“No one can serve two masters; for either he will hate the one and love the other, or he will be devoted to one and despise the other…”
– Matthew 6:24 NASB (Jesus speaking)
Yesterday, we read from the letter of Jude – one of Jesus’ half-brothers. I say “half-brother” because while Jesus was born to Mary when she was a virgin, she had other children naturally by Joseph – Jude being among them. Recall how Jude referred to Jesus:
“our only Master and Lord, Jesus Christ.”
– Jude 1:4 NASB
Note that familiarity did not breed contempt where Jude was concerned. He referred to Jesus with all the reverence due the Savior of the world.
The believers to whom Jude wrote were likely aware that Jesus had said, “No one can serve two masters.” Thus Jude’s reference to Jesus would carry even more of a punch. Jesus Himself had left room for only one Master.
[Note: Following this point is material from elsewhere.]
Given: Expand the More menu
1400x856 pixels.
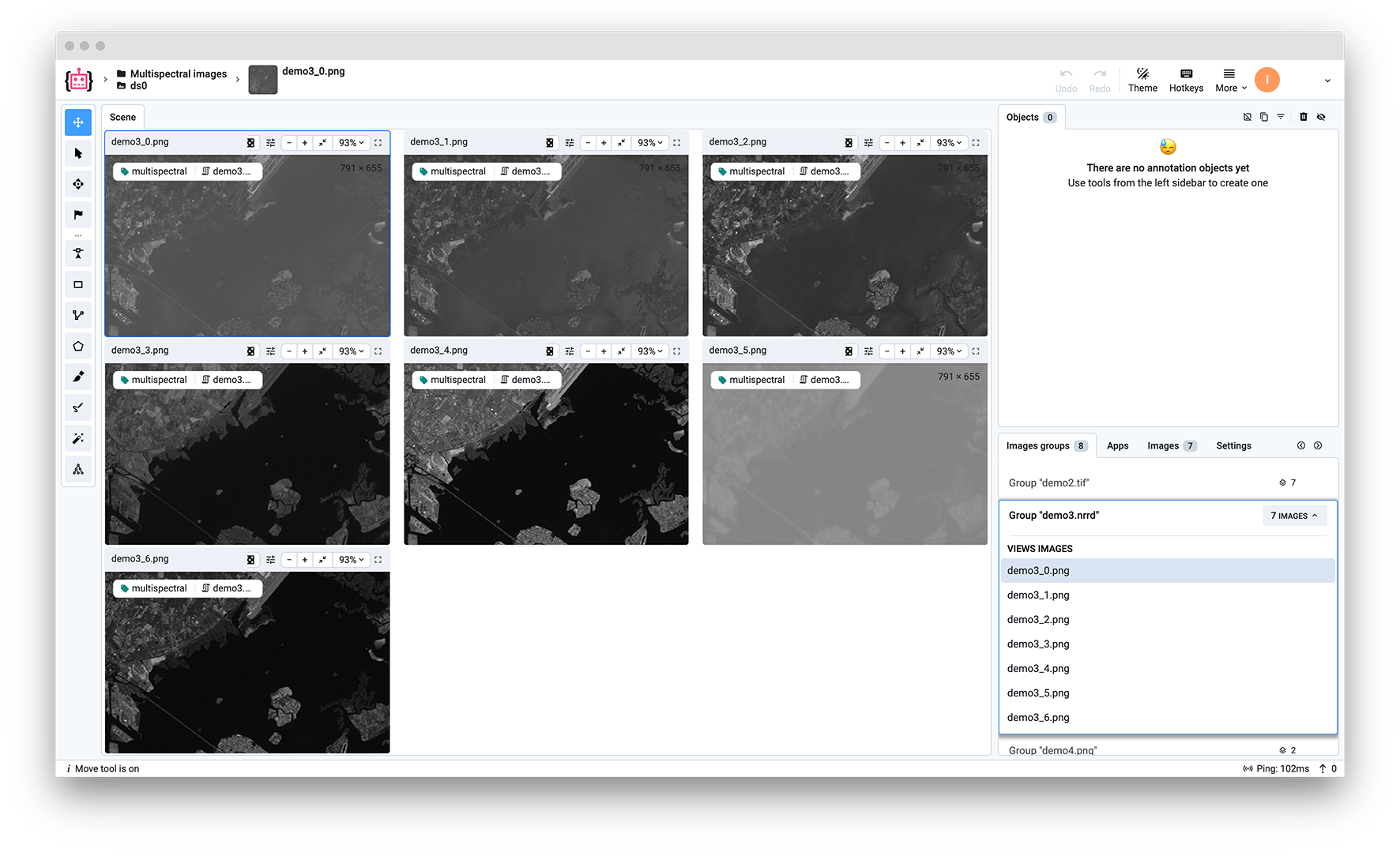Looking at the screenshot, I should click(x=1230, y=80).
If Jesus Christ was the “only Master and Lord” for the earliest disciples, He can be no less for us.
You have probably heard the adage that “a man who is his own lawyer has a fool for a client.” A man who chooses to be his own master is likewise foolish. That is, the man who says, “I am the master of my fate, I am the captain of my soul,” is navigating himself to shipwreck.
What’s so perilous about being your own master? Plenty. For one thing, you’re a creature! A creature that decides to live autonomously becomes a monster. That’s what the book Frankenstein was all about: a creator and creature at odds with each other. Our Creator loved us enough when we went astray to redeem us by first becoming one of us and then dying by our hand through gruesome torture. Only then did He rise from the dead and call us to trust Him.
This master who has loved us at such great personal cost calls us to love Him first and foremost, and then, on the basis of that love, to love one another as He loved us. This means living our lives for Him and others rather than for ourselves.
(Remember that prayer is more about listening than talking. Use the words below to start yourself, but then allow time to reflect more on the Scripture above before you say the “Amen.” During that time of quiet reflection, let God shape your thoughts and wait for a sense of peace to come. That’s your signal to say “Amen” and go forth to the day.)
Creator and Heavenly Father, we have learned through the story of Your earthly life how much You love us. The only fitting response we can have is to let go of living for ourselves this day and live instead for the glory of You and for the good of others…(this is where you remain quiet in order to let Him work in your thoughts)… Amen.